(SUPPLIED DATA begins)
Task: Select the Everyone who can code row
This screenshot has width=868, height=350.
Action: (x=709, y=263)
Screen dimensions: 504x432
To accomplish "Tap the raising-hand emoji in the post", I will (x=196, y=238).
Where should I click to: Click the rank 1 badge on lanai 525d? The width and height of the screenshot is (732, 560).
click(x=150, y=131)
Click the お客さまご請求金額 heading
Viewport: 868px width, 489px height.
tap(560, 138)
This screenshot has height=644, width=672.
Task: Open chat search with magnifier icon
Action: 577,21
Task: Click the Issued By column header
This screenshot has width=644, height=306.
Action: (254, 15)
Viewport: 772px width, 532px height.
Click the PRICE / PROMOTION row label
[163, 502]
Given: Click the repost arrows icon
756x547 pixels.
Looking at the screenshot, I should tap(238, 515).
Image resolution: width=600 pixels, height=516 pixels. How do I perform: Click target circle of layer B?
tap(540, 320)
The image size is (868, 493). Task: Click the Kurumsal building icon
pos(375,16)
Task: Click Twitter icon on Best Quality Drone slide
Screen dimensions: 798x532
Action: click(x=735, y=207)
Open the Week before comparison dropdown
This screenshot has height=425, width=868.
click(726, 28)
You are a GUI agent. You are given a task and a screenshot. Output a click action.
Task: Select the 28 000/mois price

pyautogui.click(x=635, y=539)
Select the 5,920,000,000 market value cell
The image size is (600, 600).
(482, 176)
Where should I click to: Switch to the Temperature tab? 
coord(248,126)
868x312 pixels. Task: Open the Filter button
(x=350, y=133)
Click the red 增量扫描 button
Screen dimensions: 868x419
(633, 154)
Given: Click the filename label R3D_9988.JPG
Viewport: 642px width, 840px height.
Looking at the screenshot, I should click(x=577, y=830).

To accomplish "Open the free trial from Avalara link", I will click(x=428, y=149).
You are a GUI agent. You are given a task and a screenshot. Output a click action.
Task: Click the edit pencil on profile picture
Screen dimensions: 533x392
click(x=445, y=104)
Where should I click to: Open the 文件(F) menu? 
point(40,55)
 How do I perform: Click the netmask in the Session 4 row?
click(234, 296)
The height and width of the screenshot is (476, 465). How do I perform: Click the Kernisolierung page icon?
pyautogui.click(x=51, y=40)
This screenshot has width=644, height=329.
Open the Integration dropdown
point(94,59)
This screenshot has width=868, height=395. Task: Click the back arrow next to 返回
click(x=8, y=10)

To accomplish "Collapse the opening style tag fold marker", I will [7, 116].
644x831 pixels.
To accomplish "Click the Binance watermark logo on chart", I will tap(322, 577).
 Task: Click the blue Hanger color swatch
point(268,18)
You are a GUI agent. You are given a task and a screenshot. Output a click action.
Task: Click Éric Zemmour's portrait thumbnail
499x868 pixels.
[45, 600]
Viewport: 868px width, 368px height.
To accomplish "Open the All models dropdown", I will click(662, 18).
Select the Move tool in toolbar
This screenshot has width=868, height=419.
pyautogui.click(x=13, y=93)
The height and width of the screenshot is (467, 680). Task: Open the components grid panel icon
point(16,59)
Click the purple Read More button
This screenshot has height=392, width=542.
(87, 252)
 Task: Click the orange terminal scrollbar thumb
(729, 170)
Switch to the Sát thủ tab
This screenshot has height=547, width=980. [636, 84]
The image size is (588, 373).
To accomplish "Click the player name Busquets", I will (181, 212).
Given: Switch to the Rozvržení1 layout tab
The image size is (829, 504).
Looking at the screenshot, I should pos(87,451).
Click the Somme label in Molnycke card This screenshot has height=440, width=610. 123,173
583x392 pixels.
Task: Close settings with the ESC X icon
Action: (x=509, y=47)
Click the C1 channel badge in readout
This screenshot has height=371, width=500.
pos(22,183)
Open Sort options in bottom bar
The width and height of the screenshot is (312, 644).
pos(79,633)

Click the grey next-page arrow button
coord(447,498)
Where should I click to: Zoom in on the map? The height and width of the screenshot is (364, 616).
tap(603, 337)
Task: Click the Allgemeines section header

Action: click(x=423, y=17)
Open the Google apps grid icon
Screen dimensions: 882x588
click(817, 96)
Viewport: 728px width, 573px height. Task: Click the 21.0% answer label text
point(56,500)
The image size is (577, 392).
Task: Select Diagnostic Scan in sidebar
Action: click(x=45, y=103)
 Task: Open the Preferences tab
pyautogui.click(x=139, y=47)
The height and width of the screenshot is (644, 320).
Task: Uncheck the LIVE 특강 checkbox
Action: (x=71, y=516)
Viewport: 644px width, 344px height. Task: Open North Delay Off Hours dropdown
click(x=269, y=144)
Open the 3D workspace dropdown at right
(SUPPLIED DATA ends)
● **ABOUT THIS TASK**:
With nothing added or dropped, retype the listing above.

● **ANSWER AREA**:
Task: Select the Everyone who can code row
This screenshot has width=868, height=350.
Action: (x=709, y=263)
Screen dimensions: 504x432
To accomplish "Tap the raising-hand emoji in the post", I will (x=196, y=238).
Where should I click to: Click the rank 1 badge on lanai 525d? The width and height of the screenshot is (732, 560).
click(x=150, y=131)
Click the お客さまご請求金額 heading
Viewport: 868px width, 489px height.
tap(560, 138)
This screenshot has height=644, width=672.
Task: Open chat search with magnifier icon
Action: 577,21
Task: Click the Issued By column header
This screenshot has width=644, height=306.
Action: (254, 15)
Viewport: 772px width, 532px height.
Click the PRICE / PROMOTION row label
[163, 502]
Given: Click the repost arrows icon
756x547 pixels.
Looking at the screenshot, I should tap(238, 515).
Image resolution: width=600 pixels, height=516 pixels. How do I perform: Click target circle of layer B?
tap(540, 320)
The image size is (868, 493). Task: Click the Kurumsal building icon
pos(375,16)
Task: Click Twitter icon on Best Quality Drone slide
Screen dimensions: 798x532
Action: click(x=735, y=207)
Open the Week before comparison dropdown
This screenshot has height=425, width=868.
click(726, 28)
You are a GUI agent. You are given a task and a screenshot. Output a click action.
Task: Select the 28 000/mois price

pyautogui.click(x=635, y=539)
Select the 5,920,000,000 market value cell
The image size is (600, 600).
(482, 176)
Where should I click to: Switch to the Temperature tab? 
coord(248,126)
868x312 pixels. Task: Open the Filter button
(x=350, y=133)
Click the red 增量扫描 button
Screen dimensions: 868x419
(633, 154)
Given: Click the filename label R3D_9988.JPG
Viewport: 642px width, 840px height.
Looking at the screenshot, I should click(x=577, y=830).

To accomplish "Open the free trial from Avalara link", I will click(x=428, y=149).
You are a GUI agent. You are given a task and a screenshot. Output a click action.
Task: Click the edit pencil on profile picture
Screen dimensions: 533x392
click(x=445, y=104)
Where should I click to: Open the 文件(F) menu? 
point(40,55)
 How do I perform: Click the netmask in the Session 4 row?
click(234, 296)
The height and width of the screenshot is (476, 465). How do I perform: Click the Kernisolierung page icon?
pyautogui.click(x=51, y=40)
This screenshot has width=644, height=329.
Open the Integration dropdown
point(94,59)
This screenshot has width=868, height=395. Task: Click the back arrow next to 返回
click(x=8, y=10)

To accomplish "Collapse the opening style tag fold marker", I will [7, 116].
644x831 pixels.
To accomplish "Click the Binance watermark logo on chart", I will tap(322, 577).
 Task: Click the blue Hanger color swatch
point(268,18)
You are a GUI agent. You are given a task and a screenshot. Output a click action.
Task: Click Éric Zemmour's portrait thumbnail
499x868 pixels.
[45, 600]
Viewport: 868px width, 368px height.
To accomplish "Open the All models dropdown", I will click(662, 18).
Select the Move tool in toolbar
This screenshot has width=868, height=419.
pyautogui.click(x=13, y=93)
The height and width of the screenshot is (467, 680). Task: Open the components grid panel icon
point(16,59)
Click the purple Read More button
This screenshot has height=392, width=542.
(87, 252)
 Task: Click the orange terminal scrollbar thumb
(729, 170)
Switch to the Sát thủ tab
This screenshot has height=547, width=980. [636, 84]
The image size is (588, 373).
To accomplish "Click the player name Busquets", I will (181, 212).
Given: Switch to the Rozvržení1 layout tab
The image size is (829, 504).
Looking at the screenshot, I should pos(87,451).
Click the Somme label in Molnycke card This screenshot has height=440, width=610. 123,173
583x392 pixels.
Task: Close settings with the ESC X icon
Action: (x=509, y=47)
Click the C1 channel badge in readout
This screenshot has height=371, width=500.
pos(22,183)
Open Sort options in bottom bar
The width and height of the screenshot is (312, 644).
pos(79,633)

Click the grey next-page arrow button
coord(447,498)
Where should I click to: Zoom in on the map? The height and width of the screenshot is (364, 616).
tap(603, 337)
Task: Click the Allgemeines section header

Action: click(x=423, y=17)
Open the Google apps grid icon
Screen dimensions: 882x588
click(817, 96)
Viewport: 728px width, 573px height. Task: Click the 21.0% answer label text
point(56,500)
The image size is (577, 392).
Task: Select Diagnostic Scan in sidebar
Action: click(x=45, y=103)
 Task: Open the Preferences tab
pyautogui.click(x=139, y=47)
The height and width of the screenshot is (644, 320).
Task: Uncheck the LIVE 특강 checkbox
Action: (x=71, y=516)
Viewport: 644px width, 344px height. Task: Open North Delay Off Hours dropdown
click(x=269, y=144)
Open the 3D workspace dropdown at right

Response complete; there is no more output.